Malgré ces progrès, la pression sur les chaînes d'approvisionnement devrait s'accentuer, les besoins nets d'importation de produits raffinés devant atteindre 3,4 millions de barils équivalent pétrole par jour en 2050, contre 2 millions de barils équivalent pétrole par jour en 2025. Pour soutenir cette augmentation, les perspectives de l'AEC pour l'état de l'énergie en Afrique en 2026 montrent que le continent a besoin de plus de 20 milliards de dollars d'investissements, soulignant la nécessité d'investissements coordonnés dans les ports, les terminaux d'importation, les pipelines et les installations de stockage africains. Le forum du G20 met en lumière ces opportunités d'investissement, tout en explorant l'impact de la réglementation sur la chaîne de valeur du pétrole et du gaz en Afrique, ainsi que les stratégies visant à renforcer l'intégration des marchés et la résilience des chaînes d'approvisionnement.
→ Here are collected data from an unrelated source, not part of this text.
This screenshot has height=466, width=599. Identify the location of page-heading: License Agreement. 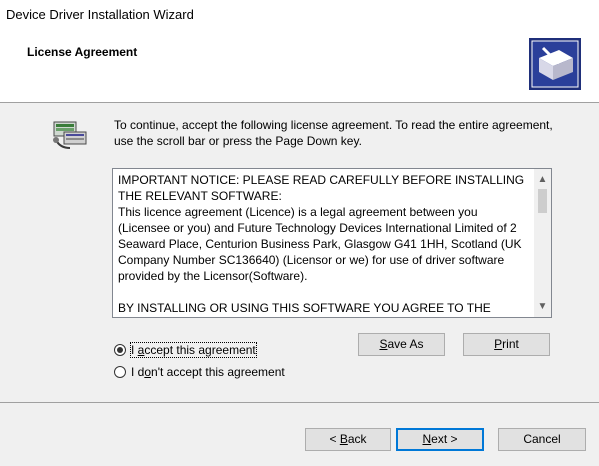
(82, 52).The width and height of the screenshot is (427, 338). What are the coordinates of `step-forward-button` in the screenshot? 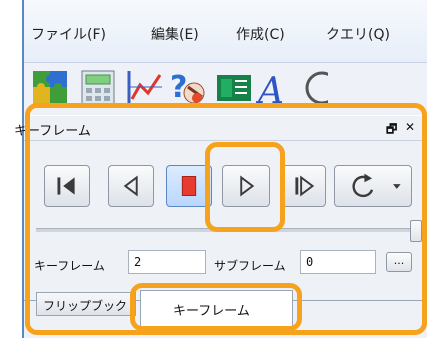 It's located at (304, 186).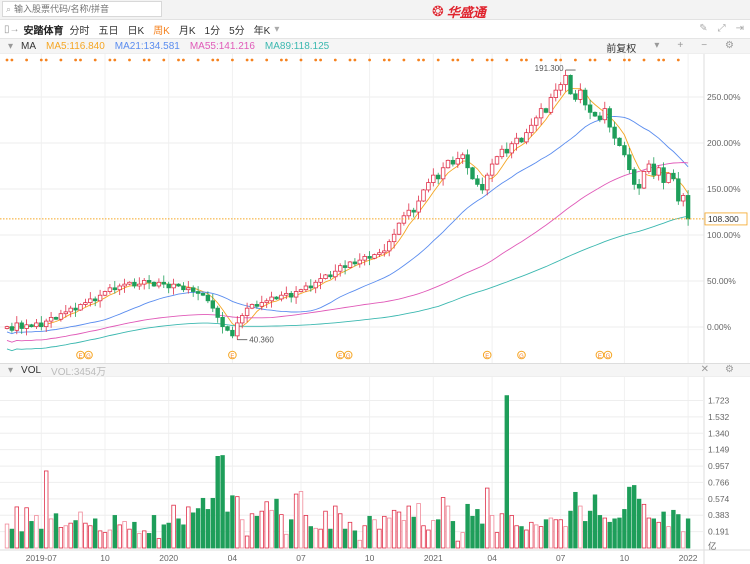 Image resolution: width=750 pixels, height=564 pixels. I want to click on fullscreen-icon: ⤢, so click(722, 28).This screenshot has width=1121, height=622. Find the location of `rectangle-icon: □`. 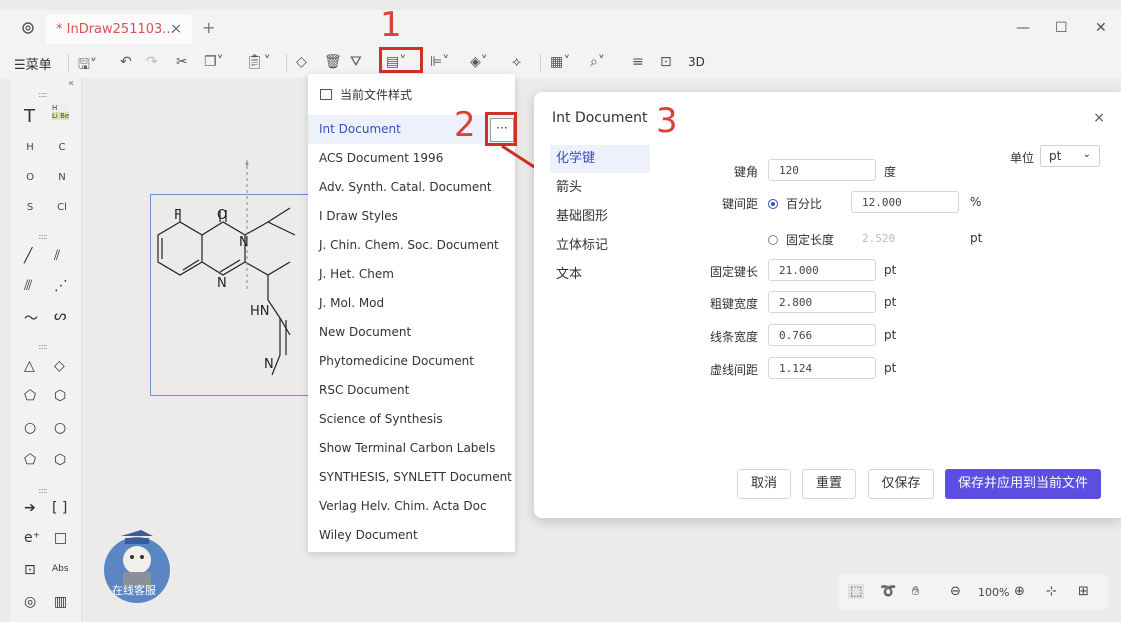

rectangle-icon: □ is located at coordinates (60, 538). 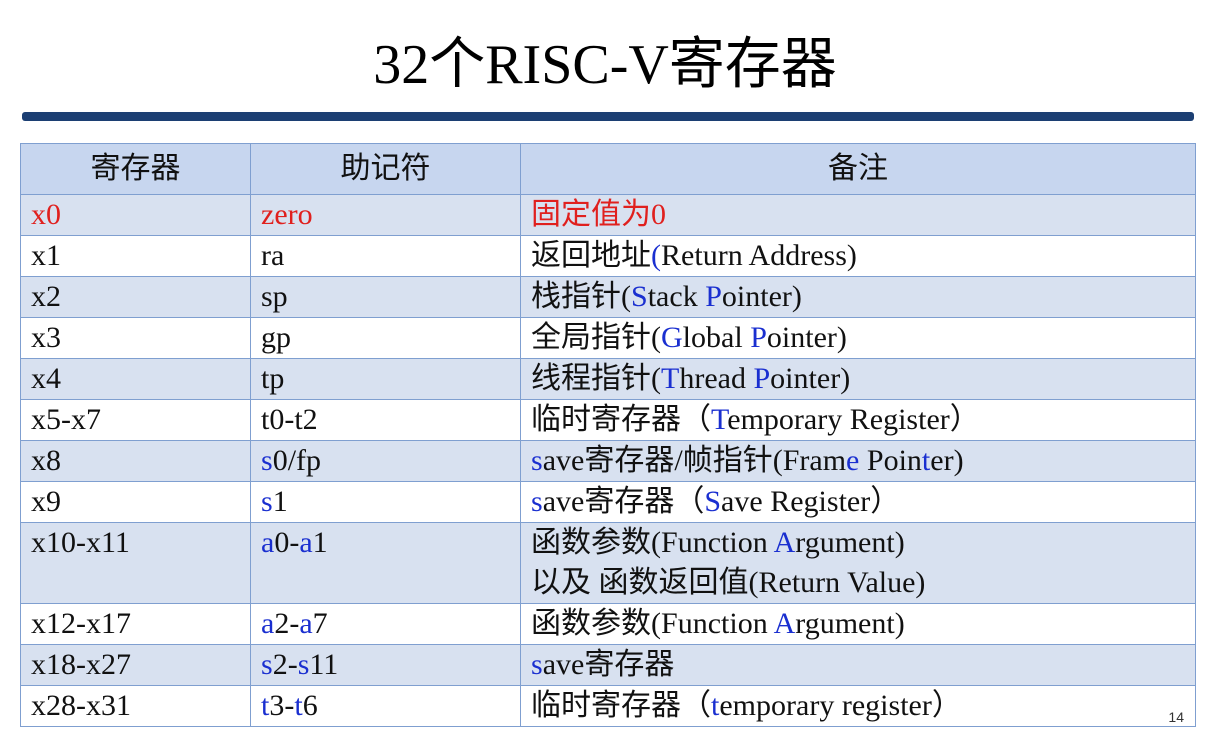 I want to click on register-cell: x0, so click(x=136, y=215).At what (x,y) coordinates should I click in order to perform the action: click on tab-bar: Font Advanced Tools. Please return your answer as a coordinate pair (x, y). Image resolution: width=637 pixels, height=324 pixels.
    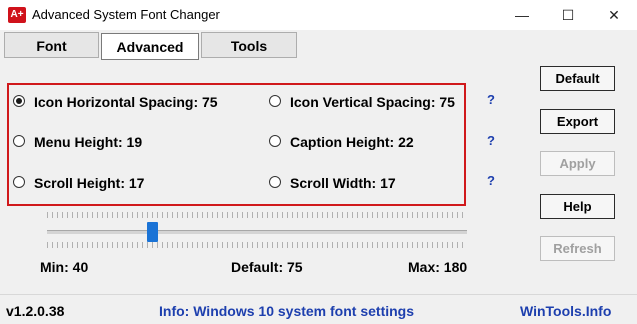
    Looking at the image, I should click on (318, 45).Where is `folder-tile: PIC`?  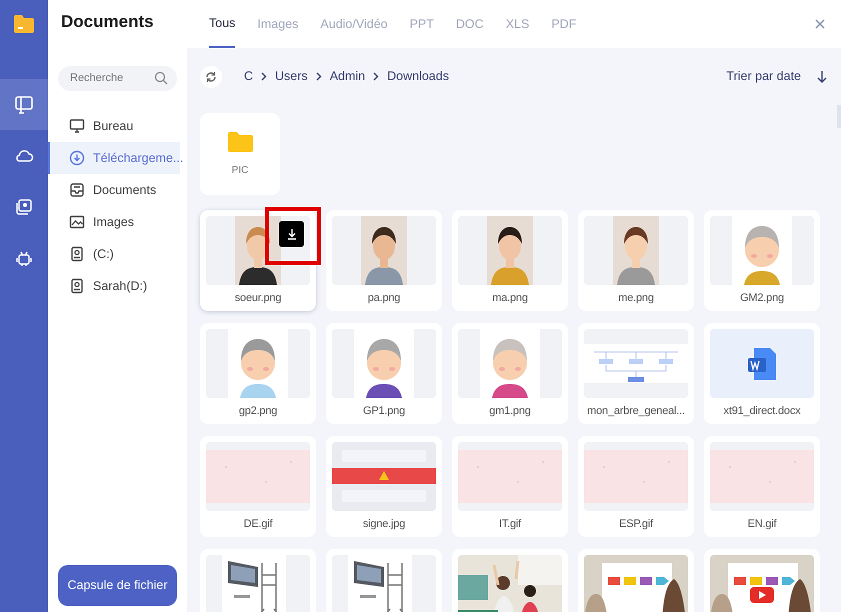 folder-tile: PIC is located at coordinates (240, 154).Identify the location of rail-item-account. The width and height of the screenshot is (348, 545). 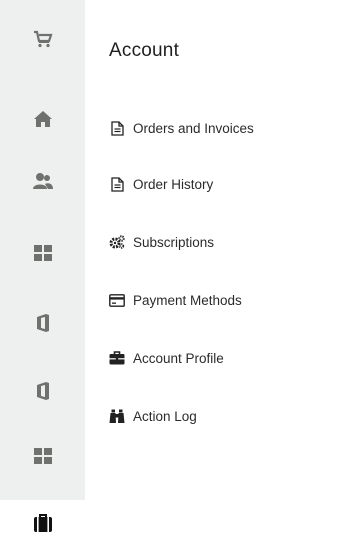
(42, 522).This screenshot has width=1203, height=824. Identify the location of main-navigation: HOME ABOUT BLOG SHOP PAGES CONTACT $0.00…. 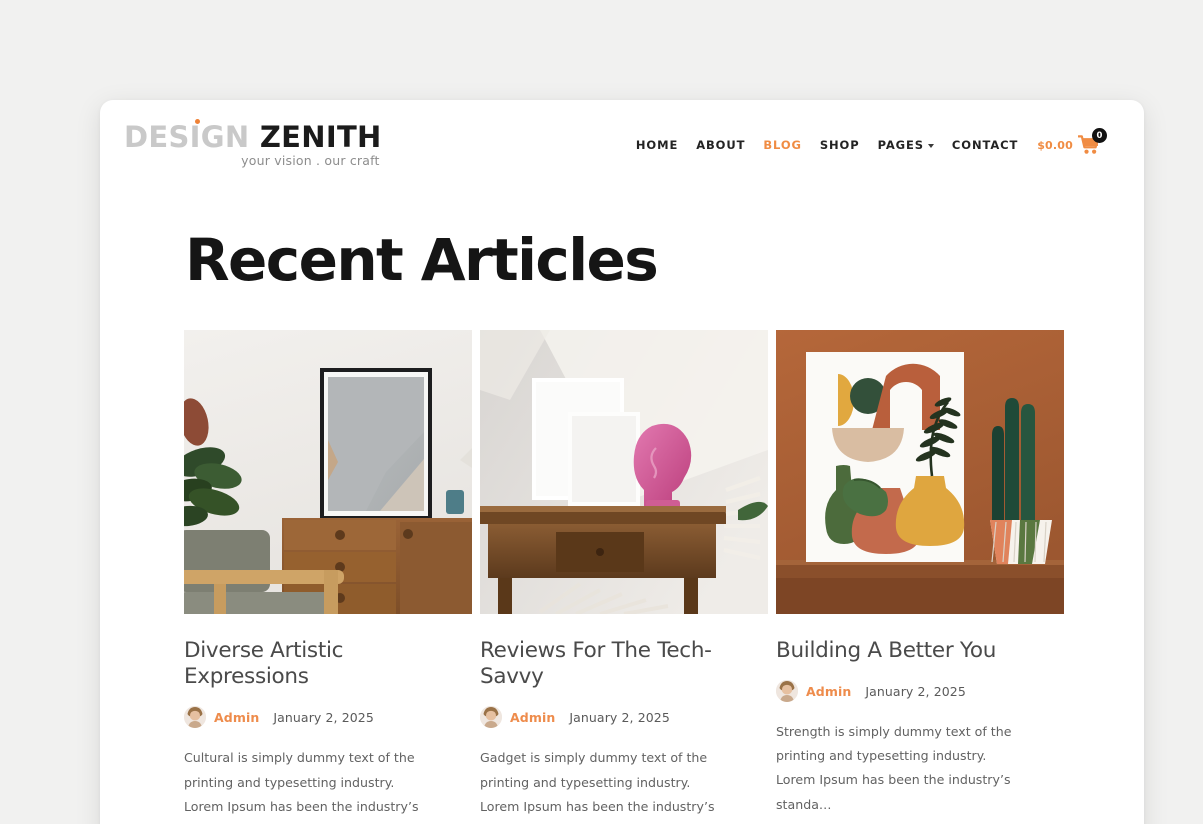
(867, 142).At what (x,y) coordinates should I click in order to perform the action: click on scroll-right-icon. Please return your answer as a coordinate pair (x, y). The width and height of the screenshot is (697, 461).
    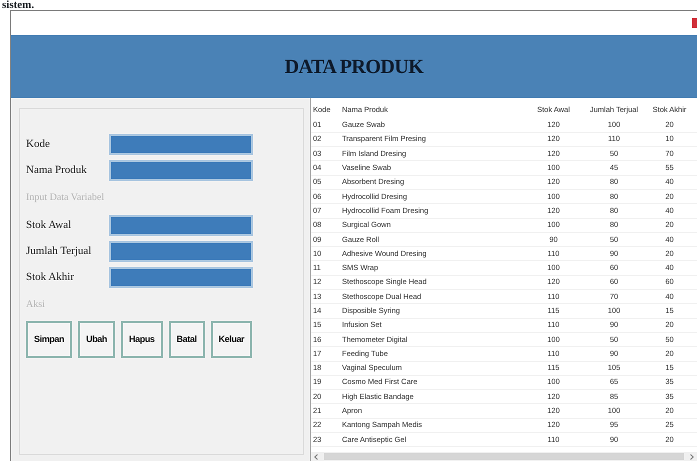
    Looking at the image, I should click on (692, 457).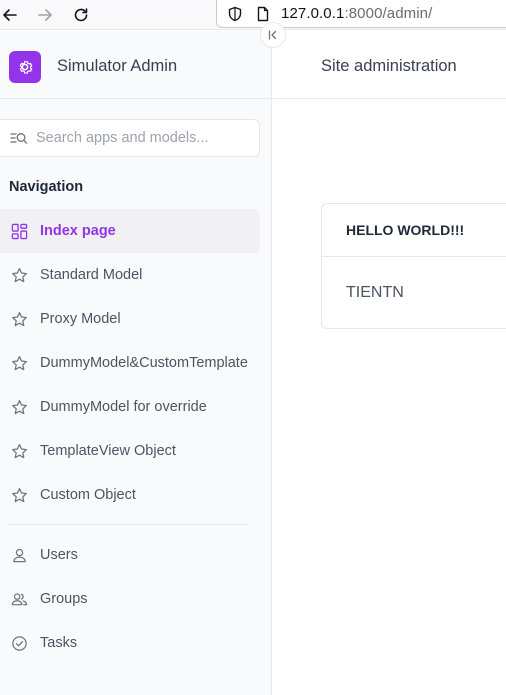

Le forum discutera également de la définition d'un projet pétrolier et gazier bancable dans le climat d'investissement actuel et du soutien technique et financier nécessaire pour aider les pays africains à réformer leurs ratios impôts/PIB et la gestion des revenus tirés des ressources naturelles.
" La transformation énergétique de l'Afrique dépend de notre capacité à passer de l'exportation de matières premières à la mise en place de chaînes de valeur intégrées qui créent des emplois et favorisent la croissance industrielle au niveau national. Le Forum du G20 sur les investissements énergétiques en Afrique ne vise pas seulement à attirer des capitaux, mais aussi à repenser notre approche du pétrole et du gaz afin que chaque baril et chaque molécule de gaz apportent d'abord de la valeur aux Africains ", déclare NJ Ayuk, président exécutif de l'AEC.